President Gustavo Petro of Colombia on a stage in front of a video screen, speaking to a crowd.

Colombian President Gustavo Petro spoke on 28 April at a climate summit hosted by his country.Credit: Ivan Valencia/AP Photo/Alamy

Climate scientists, who have warned of the dangers of global warming for decades, have found some countries to listen. This week, representatives of more than 50 nations gathered in Santa Marta, Colombia, at what was billed as the first global summit on phasing out fossil fuels. One of the first orders of business was to launch a panel of scientists that will advise those countries on how to shift to clean energy.

“Here, you have a coalition of governments that decided they actually want to be informed by the science,” says Margaretha Wewerinke-Singh, an international climate-change law specialist at the University of Amsterdam.

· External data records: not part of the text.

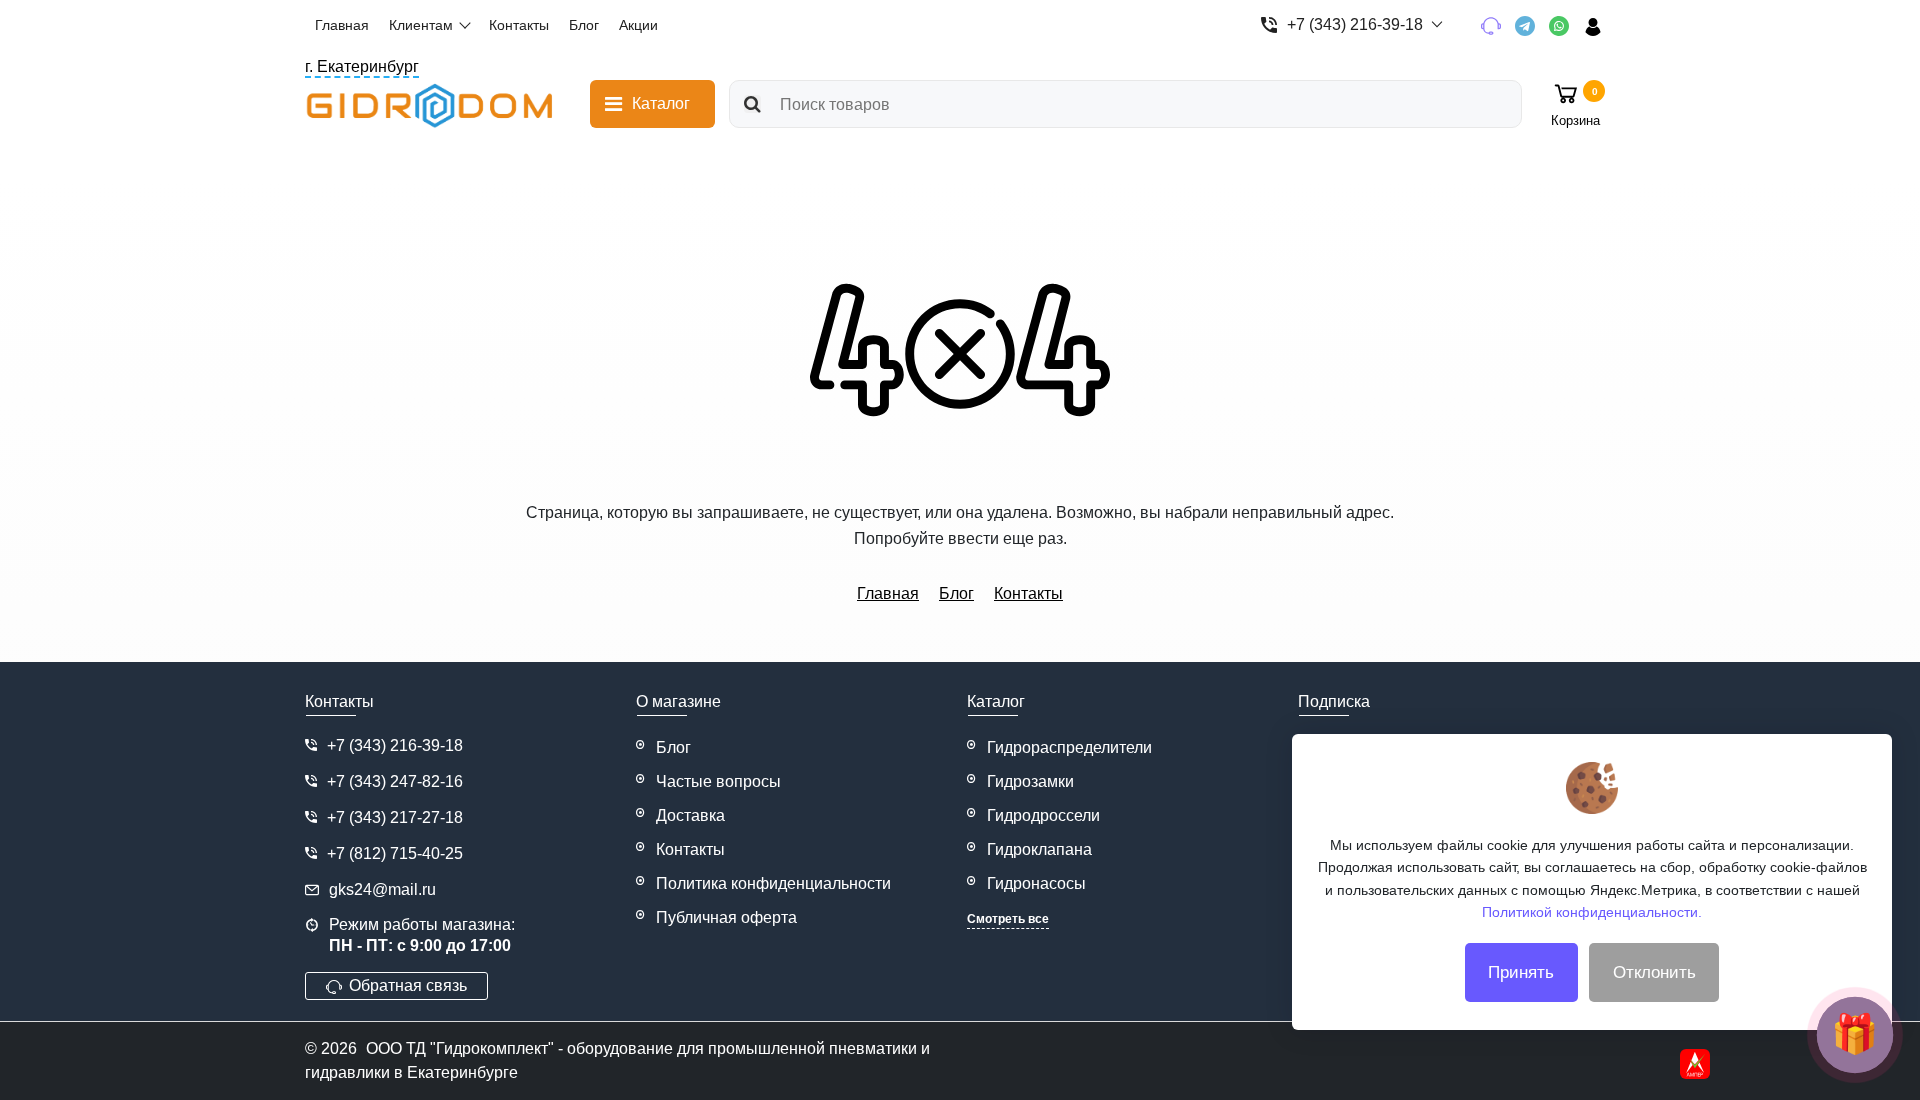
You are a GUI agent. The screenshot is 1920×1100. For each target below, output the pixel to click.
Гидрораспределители (1069, 747)
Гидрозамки (1030, 781)
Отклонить (1654, 972)
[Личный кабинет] (1599, 25)
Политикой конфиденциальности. (1592, 912)
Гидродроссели (1043, 815)
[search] (752, 104)
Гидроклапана (1039, 849)
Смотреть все (1008, 919)
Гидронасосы (1036, 883)
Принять (1521, 972)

The landmark meeting, which began on 24 April and concluded yesterday, was proposed during last year’s United Nations COP30 climate summit in Belém, Brazil. Oil-producing nations such as Saudi Arabia reportedly opposed attempts at that gathering to create a road map to cut the use of fossil fuels, which are the main source of global greenhouse-gas emissions and the largest contributor to climate change.

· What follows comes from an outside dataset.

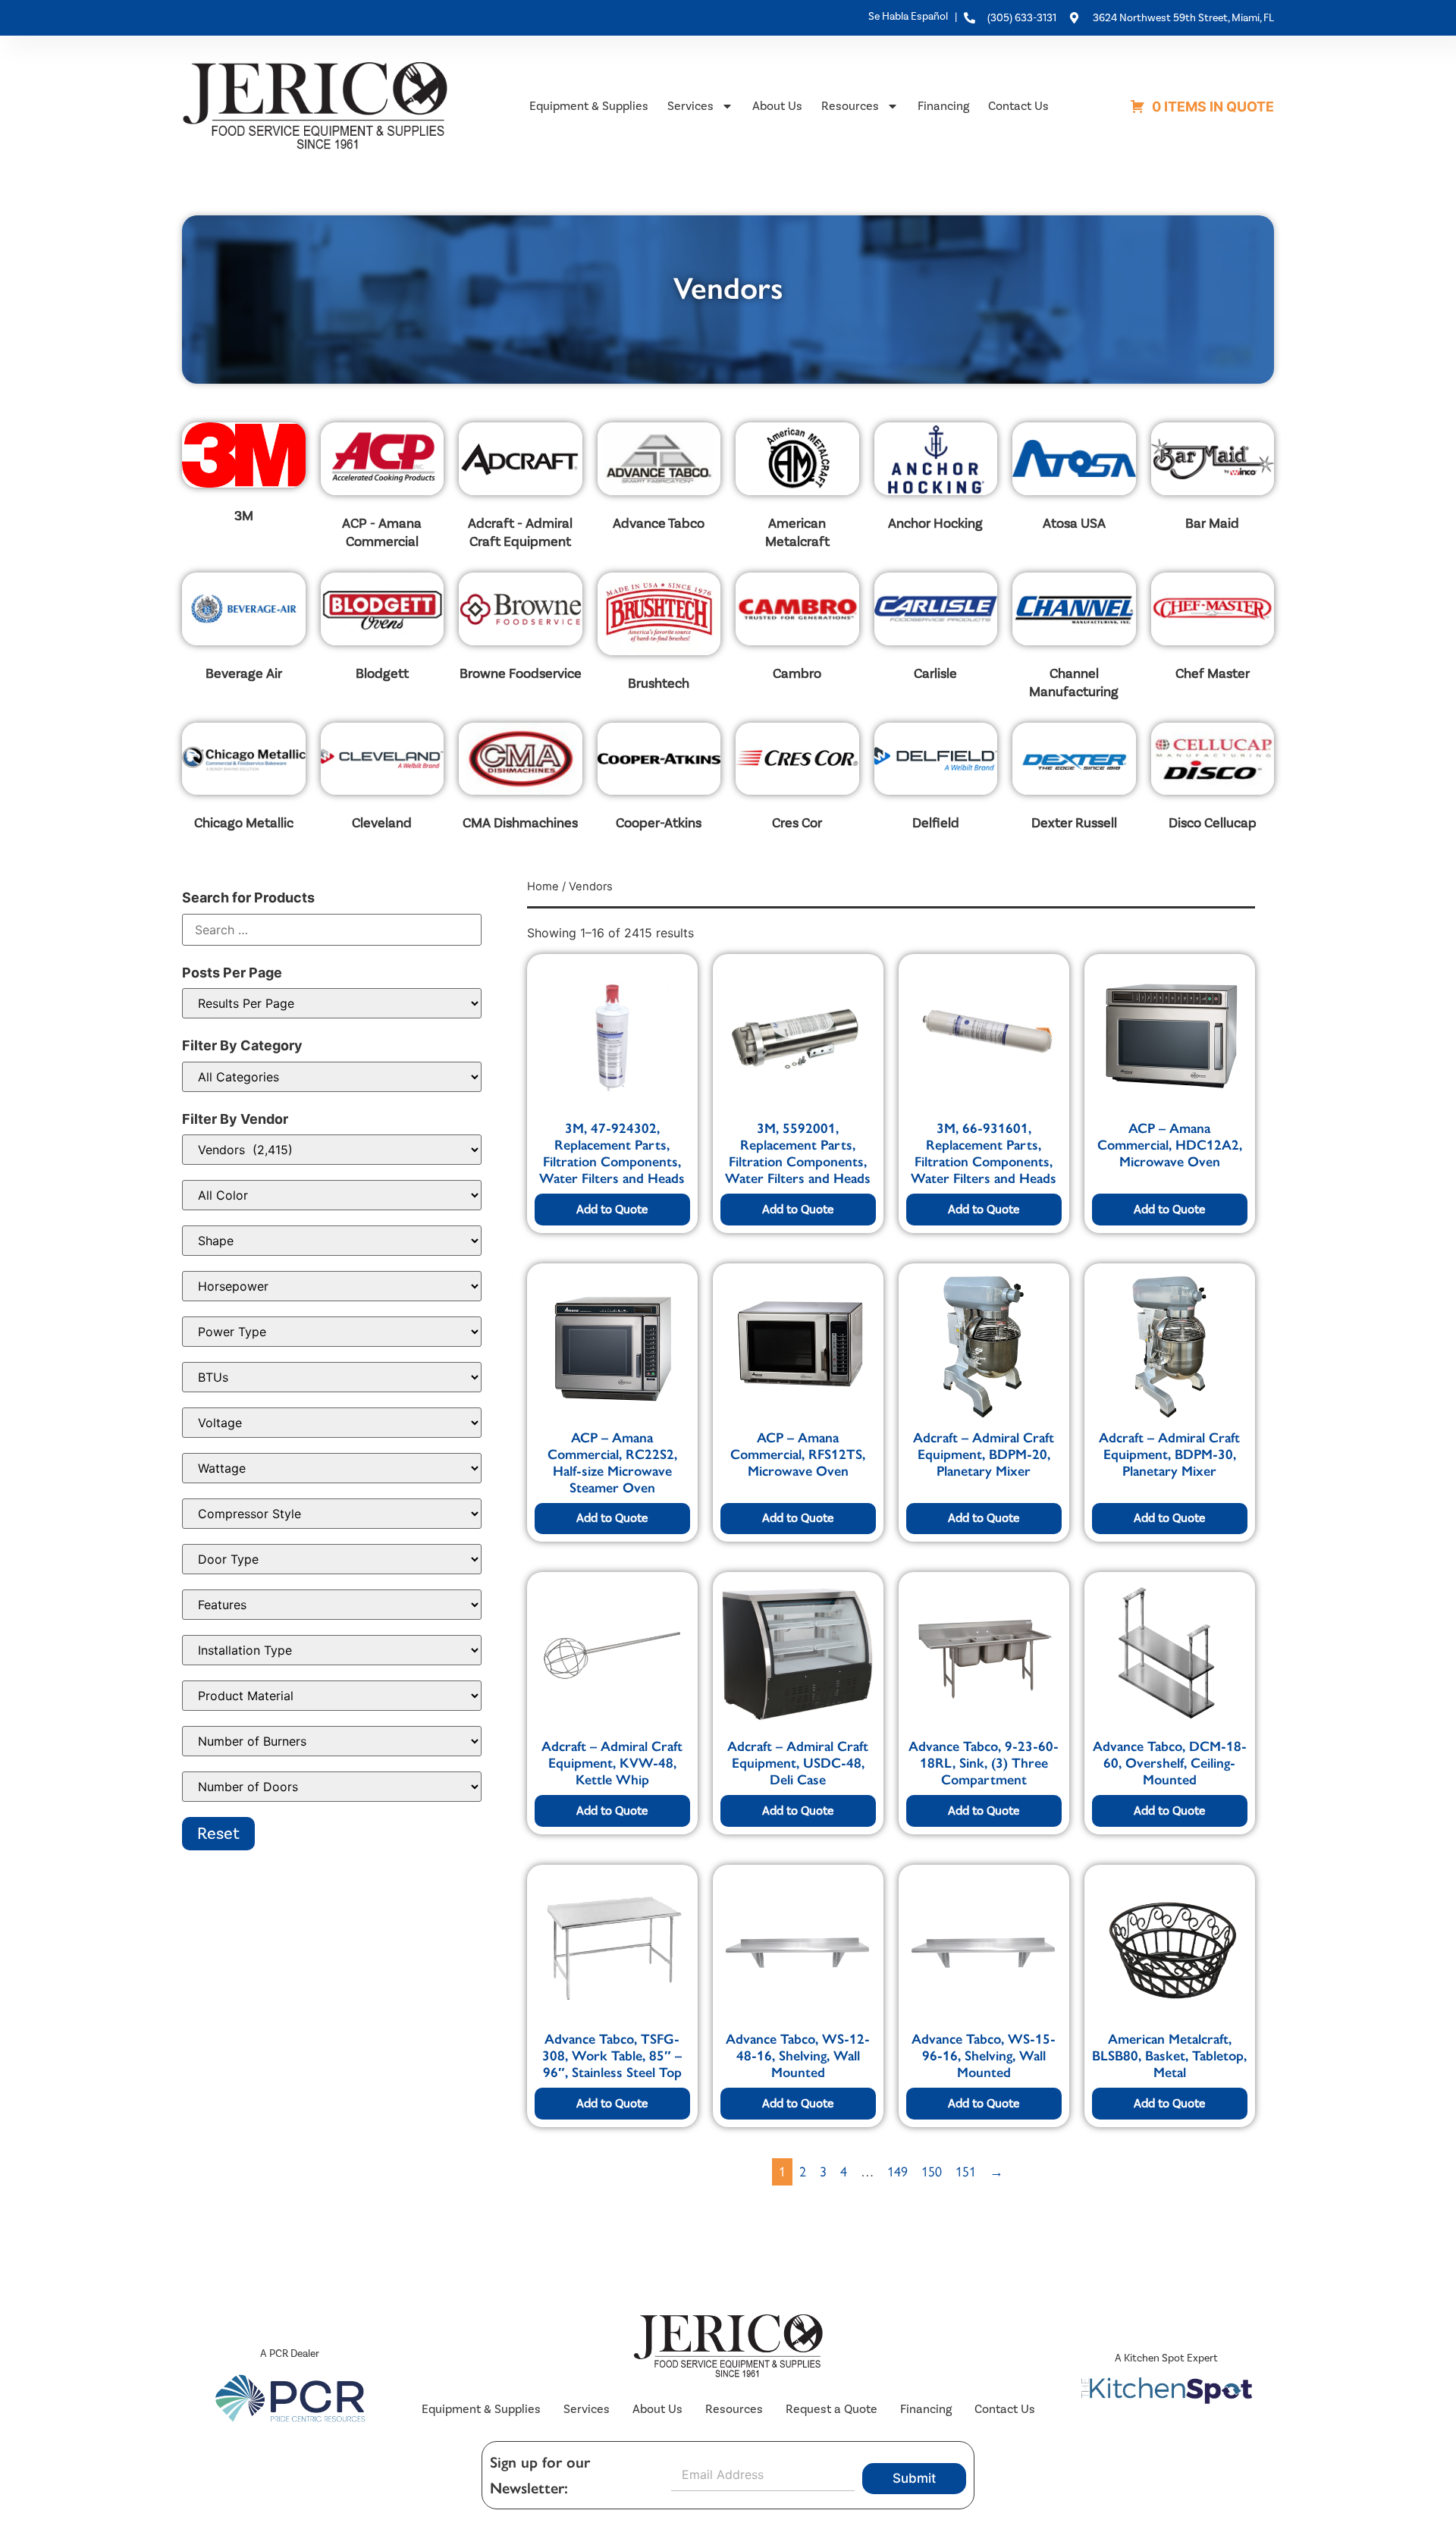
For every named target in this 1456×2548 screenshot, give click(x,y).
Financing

Frustrated, the governments of Colombia and the Netherlands announced that they would host the First Conference on Transitioning Away from Fossil Fuels this year, independent of the UN’s COP climate summits. Countries that have expressed an openness to creating a road map — including Australia, Cambodia and Mexico — were invited. Oil-producing nations that have opposed such efforts were not.

In Santa Marta, not only was the new panel — called the Science Panel for the Global Energy Transition (SPGET) — launched, but a separate group of researchers also took centre stage on 24 April to release a report listing 12 high-level actions that nations can take to support a fossil-fuel phaseout.

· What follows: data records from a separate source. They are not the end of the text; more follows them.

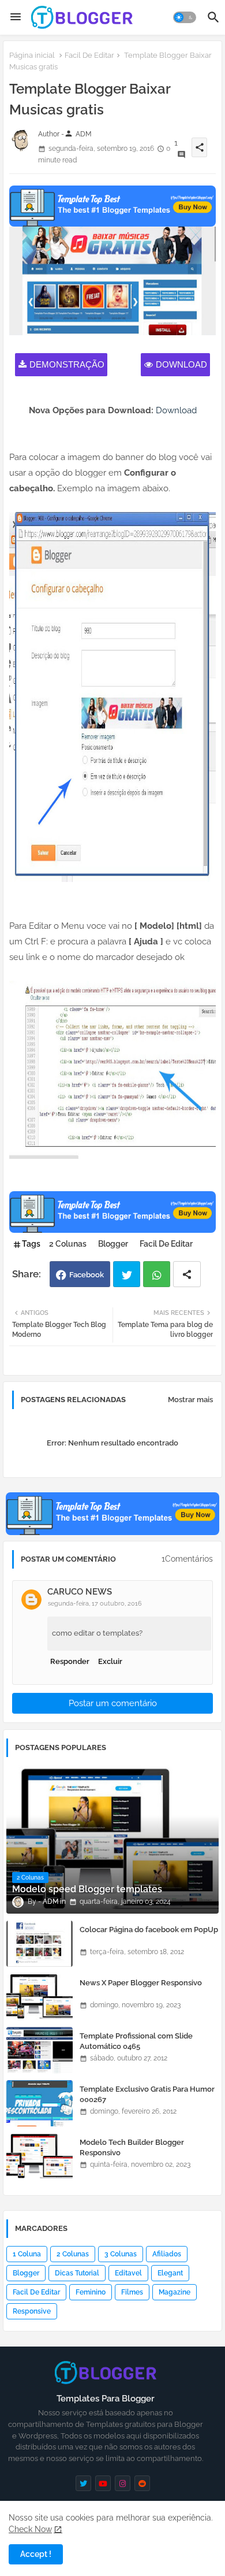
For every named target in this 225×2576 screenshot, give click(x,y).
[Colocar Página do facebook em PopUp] (39, 1944)
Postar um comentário (113, 1703)
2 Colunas (68, 1243)
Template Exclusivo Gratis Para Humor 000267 (147, 2094)
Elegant (170, 2273)
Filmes (132, 2292)
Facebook (86, 1274)
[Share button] (187, 1274)
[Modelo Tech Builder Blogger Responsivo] (39, 2156)
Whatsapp (156, 1274)
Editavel (128, 2273)
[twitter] (83, 2483)
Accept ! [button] (35, 2554)
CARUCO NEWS (79, 1592)
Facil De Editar (89, 55)
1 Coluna (27, 2254)
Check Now (30, 2529)
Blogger (113, 1243)
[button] (184, 17)
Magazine (174, 2292)
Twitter (126, 1274)
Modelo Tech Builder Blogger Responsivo (132, 2147)
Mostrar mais (190, 1399)
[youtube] (103, 2483)
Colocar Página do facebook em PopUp (149, 1929)
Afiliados (166, 2254)
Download (181, 364)
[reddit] (142, 2483)
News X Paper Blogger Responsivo (141, 1982)
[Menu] (15, 17)
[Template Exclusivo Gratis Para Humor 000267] (39, 2103)
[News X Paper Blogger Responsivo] (39, 1997)
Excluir (110, 1661)
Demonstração (66, 364)
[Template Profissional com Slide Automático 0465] (39, 2050)
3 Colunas (120, 2254)
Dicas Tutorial (77, 2273)
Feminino (91, 2292)
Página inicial (32, 55)
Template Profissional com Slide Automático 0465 (136, 2041)
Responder (69, 1661)
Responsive (32, 2311)
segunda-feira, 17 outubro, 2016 (95, 1603)
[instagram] (122, 2483)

Researchers say it’s refreshing to have an international forum where they are free to make ambitious recommendations. What happens at the UN climate summits is that, “because the governments are the final decision makers on what goes out to the public, there is a lot of filtering” of science advice, says Gilberto Jannuzzi, an energy-transition specialist at the State University of Campinas in São Paulo, Brazil. “At the end, I think we found a smaller audience, but an audience that considers that we have something relevant to them.”

Practical solutions

The report, crafted by 24 researchers in consultation with hundreds of other scientists from several countries over the three months leading up to the meeting, does not attempt to systematically synthesize all of the scientific knowledge on transitioning to clean energy, says Frank Jotzo, a climate-change economist at the Australian National University in Canberra, who was part of the editorial team. That’s the role of the UN Intergovernmental Panel on Climate Change (IPCC), which produces reports that are meant to be neutral and inform policy without directly making recommendations. “We’re not trying to replicate the IPCC here. We’re trying to give some practical policy insights” based on science, Jotzo says.

For example, the report recommends that countries ban new fossil fuel infrastructure and phase out fossil-fuel subsidies, such as tax breaks or funding that lower the cost of producing oil, gas and coal. At the same time, it calls for financial incentives to put clean-energy sources in place.